::: Data

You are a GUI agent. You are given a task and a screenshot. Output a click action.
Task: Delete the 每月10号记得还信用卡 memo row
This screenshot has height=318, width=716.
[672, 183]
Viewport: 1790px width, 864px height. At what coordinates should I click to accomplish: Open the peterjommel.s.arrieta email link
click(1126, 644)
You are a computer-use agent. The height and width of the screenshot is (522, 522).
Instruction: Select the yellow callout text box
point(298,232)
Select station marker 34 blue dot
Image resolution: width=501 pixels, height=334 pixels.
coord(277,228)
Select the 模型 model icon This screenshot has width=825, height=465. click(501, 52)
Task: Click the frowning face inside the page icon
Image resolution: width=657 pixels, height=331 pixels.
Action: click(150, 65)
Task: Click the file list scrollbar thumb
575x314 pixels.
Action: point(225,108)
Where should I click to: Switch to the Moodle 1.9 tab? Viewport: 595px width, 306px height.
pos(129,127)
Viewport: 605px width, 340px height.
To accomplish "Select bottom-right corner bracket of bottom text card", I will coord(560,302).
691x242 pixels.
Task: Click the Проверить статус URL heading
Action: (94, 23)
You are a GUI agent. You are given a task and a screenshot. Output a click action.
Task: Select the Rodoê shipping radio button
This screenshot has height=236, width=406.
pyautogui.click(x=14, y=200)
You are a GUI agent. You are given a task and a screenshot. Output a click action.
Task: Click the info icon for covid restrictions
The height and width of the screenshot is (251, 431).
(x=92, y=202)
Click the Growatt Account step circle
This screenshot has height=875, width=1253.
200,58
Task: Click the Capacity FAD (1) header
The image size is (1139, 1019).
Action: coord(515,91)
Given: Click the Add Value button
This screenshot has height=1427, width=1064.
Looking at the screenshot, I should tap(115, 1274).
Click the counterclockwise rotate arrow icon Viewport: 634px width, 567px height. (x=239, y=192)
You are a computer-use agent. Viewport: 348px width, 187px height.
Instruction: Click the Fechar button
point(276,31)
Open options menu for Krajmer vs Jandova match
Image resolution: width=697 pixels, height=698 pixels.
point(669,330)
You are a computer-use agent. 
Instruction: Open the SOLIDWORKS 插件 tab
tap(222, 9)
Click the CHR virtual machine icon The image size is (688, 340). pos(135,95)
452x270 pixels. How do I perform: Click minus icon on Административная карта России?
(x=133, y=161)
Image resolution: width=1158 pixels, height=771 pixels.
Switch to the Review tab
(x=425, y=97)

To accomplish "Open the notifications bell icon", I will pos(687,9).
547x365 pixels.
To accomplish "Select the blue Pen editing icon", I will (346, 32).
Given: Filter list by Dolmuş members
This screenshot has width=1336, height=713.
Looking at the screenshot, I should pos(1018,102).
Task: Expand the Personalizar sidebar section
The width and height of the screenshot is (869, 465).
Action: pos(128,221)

::::::

Repeat the listing above word for word, every line from start to finish, with no changes.

You are a GUI agent. You are given a task and a screenshot. Output a click action.
Task: Delete the 每月10号记得还信用卡 memo row
This screenshot has height=318, width=716.
[672, 183]
Viewport: 1790px width, 864px height. At what coordinates should I click to accomplish: Open the peterjommel.s.arrieta email link
click(1126, 644)
You are a computer-use agent. The height and width of the screenshot is (522, 522).
Instruction: Select the yellow callout text box
point(298,232)
Select station marker 34 blue dot
Image resolution: width=501 pixels, height=334 pixels.
coord(277,228)
Select the 模型 model icon This screenshot has width=825, height=465. click(501, 52)
Task: Click the frowning face inside the page icon
Image resolution: width=657 pixels, height=331 pixels.
Action: click(150, 65)
Task: Click the file list scrollbar thumb
575x314 pixels.
Action: point(225,108)
Where should I click to: Switch to the Moodle 1.9 tab? Viewport: 595px width, 306px height.
pos(129,127)
Viewport: 605px width, 340px height.
To accomplish "Select bottom-right corner bracket of bottom text card", I will coord(560,302).
691x242 pixels.
Task: Click the Проверить статус URL heading
Action: (94, 23)
You are a GUI agent. You are given a task and a screenshot. Output a click action.
Task: Select the Rodoê shipping radio button
This screenshot has height=236, width=406.
pyautogui.click(x=14, y=200)
You are a GUI agent. You are given a task and a screenshot. Output a click action.
Task: Click the info icon for covid restrictions
The height and width of the screenshot is (251, 431).
(x=92, y=202)
Click the Growatt Account step circle
This screenshot has height=875, width=1253.
200,58
Task: Click the Capacity FAD (1) header
The image size is (1139, 1019).
Action: coord(515,91)
Given: Click the Add Value button
This screenshot has height=1427, width=1064.
Looking at the screenshot, I should tap(115, 1274).
Click the counterclockwise rotate arrow icon Viewport: 634px width, 567px height. (x=239, y=192)
You are a computer-use agent. Viewport: 348px width, 187px height.
Instruction: Click the Fechar button
point(276,31)
Open options menu for Krajmer vs Jandova match
Image resolution: width=697 pixels, height=698 pixels.
point(669,330)
You are a computer-use agent. 
Instruction: Open the SOLIDWORKS 插件 tab
tap(222, 9)
Click the CHR virtual machine icon The image size is (688, 340). pos(135,95)
452x270 pixels. How do I perform: Click minus icon on Административная карта России?
(x=133, y=161)
Image resolution: width=1158 pixels, height=771 pixels.
Switch to the Review tab
(x=425, y=97)

To accomplish "Open the notifications bell icon", I will pos(687,9).
547x365 pixels.
To accomplish "Select the blue Pen editing icon", I will (346, 32).
Given: Filter list by Dolmuş members
This screenshot has width=1336, height=713.
Looking at the screenshot, I should pos(1018,102).
Task: Expand the Personalizar sidebar section
The width and height of the screenshot is (869, 465).
Action: pos(128,221)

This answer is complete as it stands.